TRANSITION : (elle était censée être ciselée de ouf, ma transition, sur le pouvoir des mots tout ça, mais j’ai tellement encore à dire que je vais vous la raccourcir) : Transition : hey, les gens, le pouvoir des mots !!

 

On a passé un bout de la soirée avec mon futur-presque-meilleur-nouvel-ami à réfléchir sur la question de comment poser à nos patients la question des violences. On était bien d’accord (en bon twittos élevés au grain) qu’il faut poser la question à tout le monde, systématiquement. On s’est échangé nos trucs de comment. Comment le placer discrétos entre la poire et le fromage, « Des opérations des hospitalisations des maladies chroniques des violences des allergies et vos vaccins ? »
On avait chacun nos trucs à nous, qui marchaient bien et qui nous convenaient bien.
Pas le même placement, mais la même question : « Avez-vous déjà été victime de violences ? » .
Avez-vous, déjà, été, VICTIME, de violences ?
Je passerai relativement rapidement sur la problématique du mot « violences », qui peut vouloir dire violence sexuelle, violence physique, violence morale, et j’en passe. La question est vaste et n’est pas là ce soir.
Ce soir, on s’est attardés sur « victime » .
On s’est raconté des anecdotes, toutes pareilles.
« Non, jamais ! (mais (huit consultations plus tard) mon oncle a tué mon frère et c’est moi qui ai trouvé son corps) » –> c’est pas moi la VICTIME.
« Non, jamais ! (mais (deux ans après) mon père frappait ma mère et c’est moi qui m’interposais à 12 ans) » –> c’est pas moi la VICTIME.

On s’est dit qu’on passait probablement à côté de plein de choses, en formulant comme ça, à cause d’un bête mot.
Que sans doute plus l’histoire était violente, plus les gens n’osaient pas piquer la place de la « vraie » victime, et répondaient non. Parce que eux, c’est pas si grave.
Après on s’est dit aussi que hey, si une personne sur dix  a été victime de violences, c’est sans doute que grosso modo environ une personne sur dix a été auteur (autrice ?) de violences. (oui ok, stats foireuses, une même personne peut en violenter plusieurs autres mais bon, vous voyez l’idée…)
Qu’à ces personnes-là, aux auteurs, ça valait bien peut-être le coup de leur ouvrir une porte aussi. Qu’on peut en parler chez moi. Que je suis là pour écouter n’importe quelle histoire. Que je peux tout entendre, mais que vous me dites ce que vous voulez. Que pour eux, c’était vachement fermer une porte de parler uniquement de victimes alors qu’ils étaient coupables.

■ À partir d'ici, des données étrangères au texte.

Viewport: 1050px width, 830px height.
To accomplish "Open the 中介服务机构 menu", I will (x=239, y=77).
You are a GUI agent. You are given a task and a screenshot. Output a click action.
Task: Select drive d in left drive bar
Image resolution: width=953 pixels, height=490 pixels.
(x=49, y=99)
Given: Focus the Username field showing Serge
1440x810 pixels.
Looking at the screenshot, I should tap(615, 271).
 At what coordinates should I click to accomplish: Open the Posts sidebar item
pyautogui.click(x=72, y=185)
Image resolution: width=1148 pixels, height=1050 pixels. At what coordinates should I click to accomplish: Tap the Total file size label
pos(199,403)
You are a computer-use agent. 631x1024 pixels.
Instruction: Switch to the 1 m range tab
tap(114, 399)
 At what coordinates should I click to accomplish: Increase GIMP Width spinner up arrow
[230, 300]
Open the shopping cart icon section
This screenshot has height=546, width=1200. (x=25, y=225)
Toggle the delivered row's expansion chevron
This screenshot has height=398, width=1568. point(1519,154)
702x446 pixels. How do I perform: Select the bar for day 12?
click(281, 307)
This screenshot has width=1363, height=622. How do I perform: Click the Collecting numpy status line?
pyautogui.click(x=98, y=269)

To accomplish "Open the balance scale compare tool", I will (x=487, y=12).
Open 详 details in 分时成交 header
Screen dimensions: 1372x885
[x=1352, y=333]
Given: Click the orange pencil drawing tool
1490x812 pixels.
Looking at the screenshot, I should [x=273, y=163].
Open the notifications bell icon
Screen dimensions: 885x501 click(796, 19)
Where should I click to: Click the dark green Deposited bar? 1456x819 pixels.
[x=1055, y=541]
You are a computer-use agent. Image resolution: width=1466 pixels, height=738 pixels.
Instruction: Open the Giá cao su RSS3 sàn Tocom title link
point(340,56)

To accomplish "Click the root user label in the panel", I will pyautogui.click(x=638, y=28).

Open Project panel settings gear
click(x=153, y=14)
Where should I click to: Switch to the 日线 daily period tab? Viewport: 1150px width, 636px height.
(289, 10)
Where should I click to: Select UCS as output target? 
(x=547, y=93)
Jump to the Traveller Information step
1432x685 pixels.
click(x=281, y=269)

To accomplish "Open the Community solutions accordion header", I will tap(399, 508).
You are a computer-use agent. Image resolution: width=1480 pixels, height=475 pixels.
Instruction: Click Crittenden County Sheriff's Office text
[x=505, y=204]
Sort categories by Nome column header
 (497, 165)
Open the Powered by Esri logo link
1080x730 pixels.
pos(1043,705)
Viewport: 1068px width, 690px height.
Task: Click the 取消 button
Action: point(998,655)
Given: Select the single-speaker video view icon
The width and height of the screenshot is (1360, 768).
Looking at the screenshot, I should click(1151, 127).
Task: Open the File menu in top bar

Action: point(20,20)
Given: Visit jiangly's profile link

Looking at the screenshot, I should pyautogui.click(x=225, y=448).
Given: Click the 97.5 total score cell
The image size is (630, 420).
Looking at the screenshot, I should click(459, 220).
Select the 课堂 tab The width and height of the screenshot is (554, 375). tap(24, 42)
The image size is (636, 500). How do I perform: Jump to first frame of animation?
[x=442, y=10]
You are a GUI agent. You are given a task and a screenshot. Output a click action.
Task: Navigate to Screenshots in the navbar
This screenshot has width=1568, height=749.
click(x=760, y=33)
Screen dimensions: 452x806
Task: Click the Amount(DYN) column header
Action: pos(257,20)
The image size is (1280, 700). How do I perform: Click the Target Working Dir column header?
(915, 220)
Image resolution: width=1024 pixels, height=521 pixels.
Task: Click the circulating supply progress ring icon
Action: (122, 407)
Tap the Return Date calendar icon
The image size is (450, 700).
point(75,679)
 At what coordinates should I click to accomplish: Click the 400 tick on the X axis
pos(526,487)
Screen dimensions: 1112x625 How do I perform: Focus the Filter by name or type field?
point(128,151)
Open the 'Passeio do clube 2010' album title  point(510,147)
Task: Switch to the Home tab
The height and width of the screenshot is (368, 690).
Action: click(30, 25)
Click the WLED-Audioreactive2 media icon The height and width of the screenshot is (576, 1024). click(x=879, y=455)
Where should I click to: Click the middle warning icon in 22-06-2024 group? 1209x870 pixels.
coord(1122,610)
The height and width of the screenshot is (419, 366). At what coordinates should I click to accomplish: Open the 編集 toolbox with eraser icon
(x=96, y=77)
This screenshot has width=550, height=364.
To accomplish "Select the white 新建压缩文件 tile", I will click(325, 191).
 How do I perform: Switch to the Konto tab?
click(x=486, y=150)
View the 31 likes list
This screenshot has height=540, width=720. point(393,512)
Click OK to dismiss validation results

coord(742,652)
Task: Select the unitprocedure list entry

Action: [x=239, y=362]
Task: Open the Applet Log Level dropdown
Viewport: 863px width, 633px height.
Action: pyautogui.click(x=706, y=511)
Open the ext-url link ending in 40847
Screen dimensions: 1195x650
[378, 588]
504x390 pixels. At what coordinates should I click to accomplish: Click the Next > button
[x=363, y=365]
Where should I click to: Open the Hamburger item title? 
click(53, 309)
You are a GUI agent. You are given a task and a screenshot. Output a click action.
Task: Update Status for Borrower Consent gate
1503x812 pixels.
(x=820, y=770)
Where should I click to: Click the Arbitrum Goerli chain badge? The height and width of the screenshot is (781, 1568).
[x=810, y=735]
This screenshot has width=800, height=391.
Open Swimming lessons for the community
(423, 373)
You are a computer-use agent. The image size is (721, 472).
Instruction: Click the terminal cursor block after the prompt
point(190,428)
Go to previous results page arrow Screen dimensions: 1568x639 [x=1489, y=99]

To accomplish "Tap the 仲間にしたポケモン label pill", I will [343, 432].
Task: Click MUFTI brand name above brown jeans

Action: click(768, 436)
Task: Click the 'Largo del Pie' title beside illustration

On a cherché plein de formules, on a bidouillé autour, on a fini par se mettre d’accord sur un compromis transitoire faute de mieux : « Avez-vous déjà vécu d’une façon ou d’une autre des violences ? ».
Le « vécu d’une façon ou d’une autre » est pas bien joli, mais a le mérite d’ouvrir à la fois sur les différentes formes de violence, et sur les positions possibles de victime de témoin ou d’auteur ou les trois.
Ça roule pas très bien en bouche. C’est un peu dur à dire, je trouve, un peu pas langage parlé facile.
Si vous avez une autre idée, on est preneurs.

 

* la bielle Hélène ahahaha. La bielle et la bête ihih. La bielle de Cadix a l’essieu de velours JE SUIS LA REINE DU CALEMBOUR.